**** Exercise passage

The Last Lecture - published three months before Pausch's death from cancer in 2008 - has sold more than 5 million copies in English and has been translated into 48 languages.

Zaslow followed with two more best-sellers: Highest Duty, cowritten with Chesley "Sully" Sullenberger, the pilot hailed as a hero after calmly landing his disabled passenger jet in New York's Hudson River and saving 155 lives; and The Girls from Ames, a chronicle of the friendship shared by 11 women from rural Iowa. Both were published in 2009.

"I'm interested in people's deepest, sharpest emotions," the author said in 2010 in a story in the Patriot Ledger of Quincy, Mass. "That's what I like writing about. Life's transitions are very emotional."

Zaslow, who was born in Philadelphia on Oct. 6, 1958, was a 1980 graduate of Carnegie Mellon, where he studied creative writing. He began his career as a feature writer for the Orlando Sentinel, leaving in 1983 to join the Wall Street Journal as a columnist.

One of his most memorable Journal pieces concerned a Chicago Sun-Times contest to select a successor to advice columnist Ann Landers. Zaslow decided that the best way to research the story was to enter the competition. Out of 12,000 applicants, he was chosen to share the column with Diane Crowley, daughter of the original Ann Landers.

He wrote the advice column for 14 years, until he returned to the Journal in 2001. He also wrote Gabby (2011), a book about Gabrielle Giffords, the former Arizona congresswoman who survived an assassin's bullet to the head.

********
**** Supplied records

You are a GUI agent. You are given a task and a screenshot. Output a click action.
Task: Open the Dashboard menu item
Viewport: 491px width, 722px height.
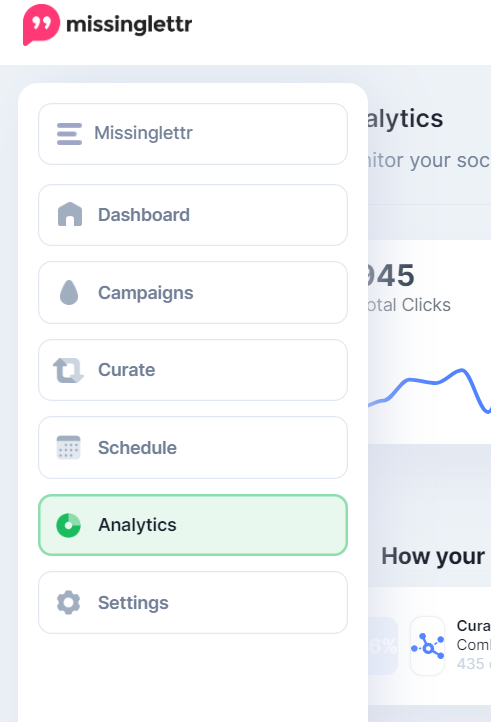[x=193, y=215]
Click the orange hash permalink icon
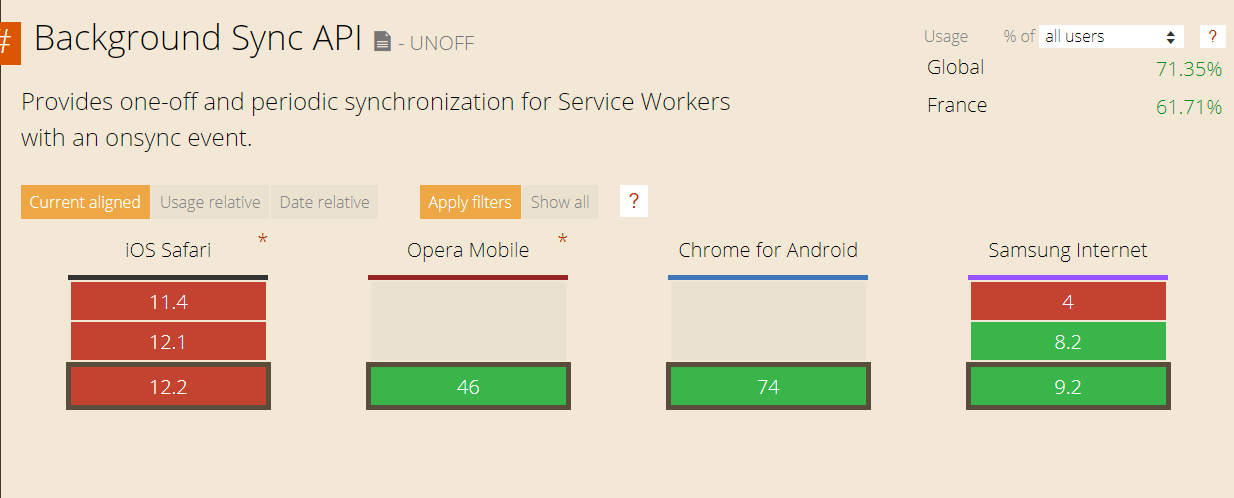 [x=9, y=42]
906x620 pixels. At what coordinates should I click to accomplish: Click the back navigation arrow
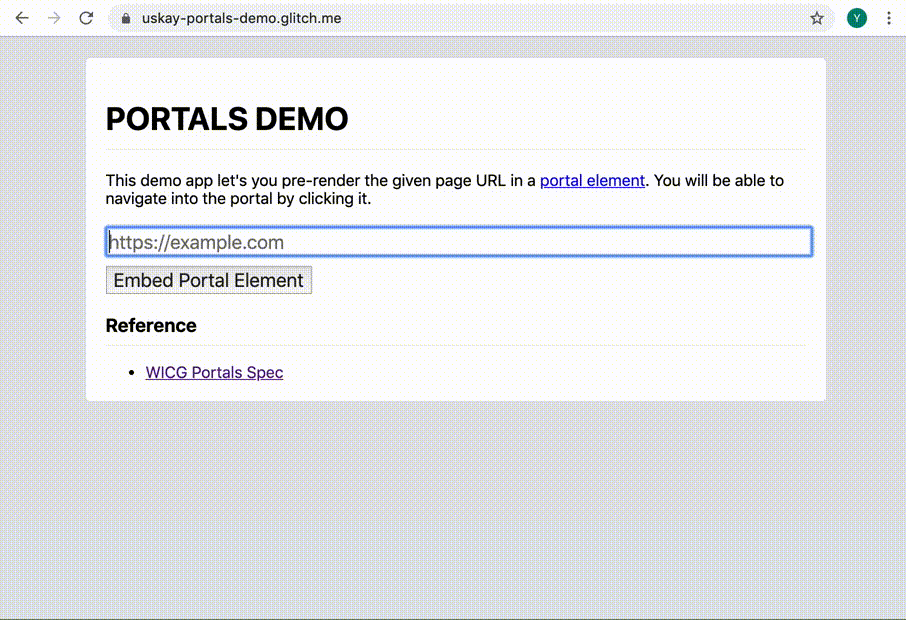pyautogui.click(x=22, y=17)
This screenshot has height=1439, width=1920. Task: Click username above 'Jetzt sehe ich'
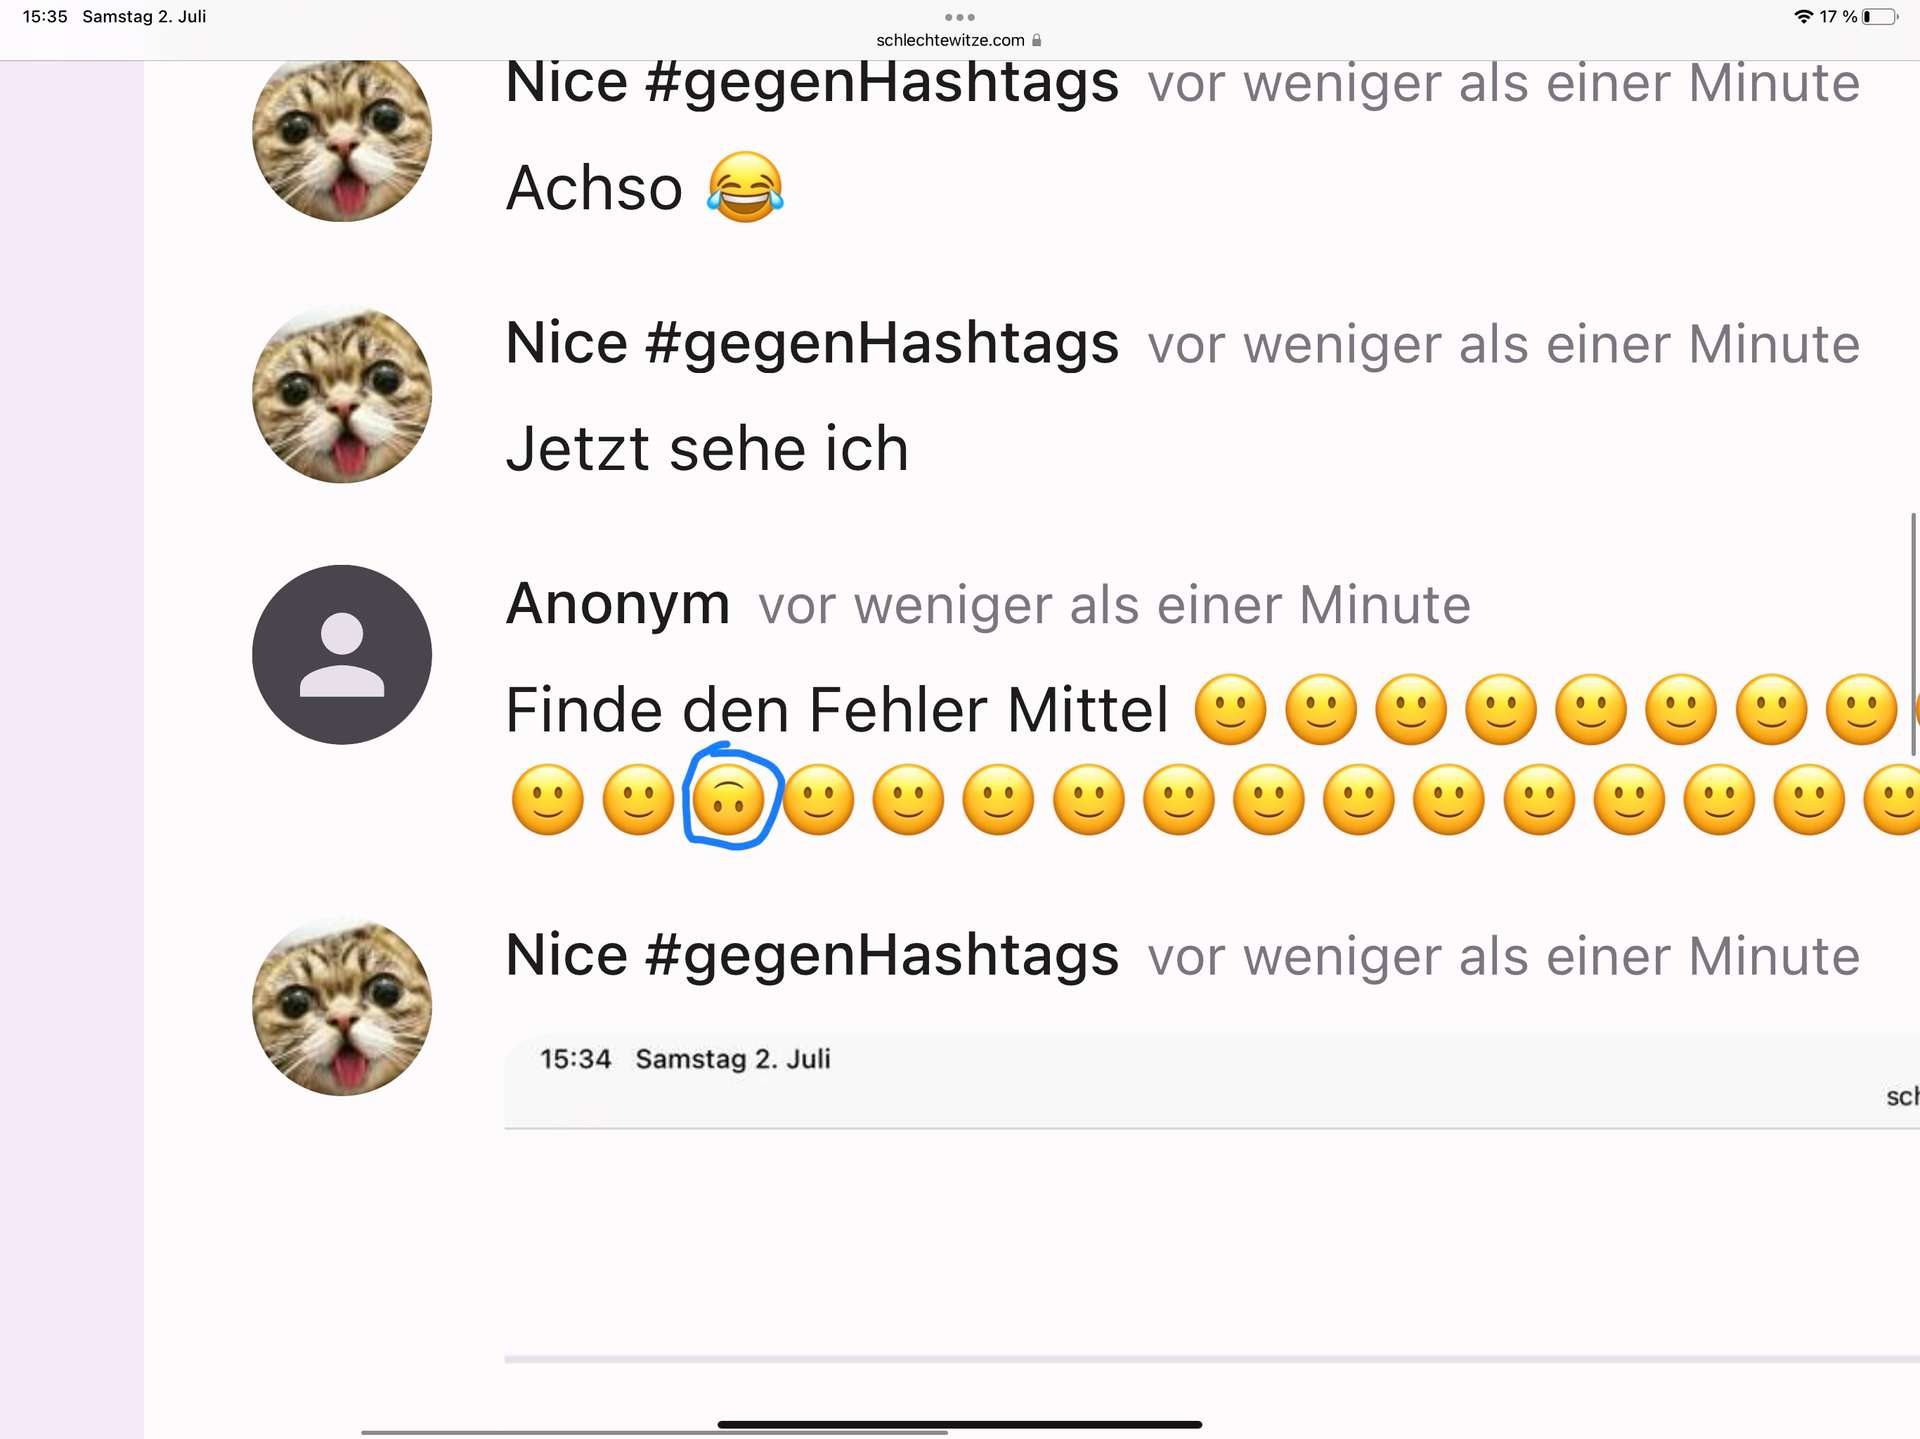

********

Assignment 1: List every book title named in the passage about Zaslow.
Assignment 2:
Answer these questions from the passage about Zaslow:
(a) In what city was Zaslow born?
(b) How many people applied in the Chicago Sun-Times contest to replace Ann Landers?
(c) Into how many languages has The Last Lecture been translated?
Assignment 3: Write out the part of the passage about Zaslow starting at "The Last Lecture" and ending at "into 48 languages.".

Written response 1:
The Last Lecture
Highest Duty
The Girls from Ames
Gabby

Written response 2:
(a) Philadelphia
(b) 12,000
(c) 48

Written response 3:
The Last Lecture - published three months before Pausch's death from cancer in 2008 - has sold more than 5 million copies in English and has been translated into 48 languages.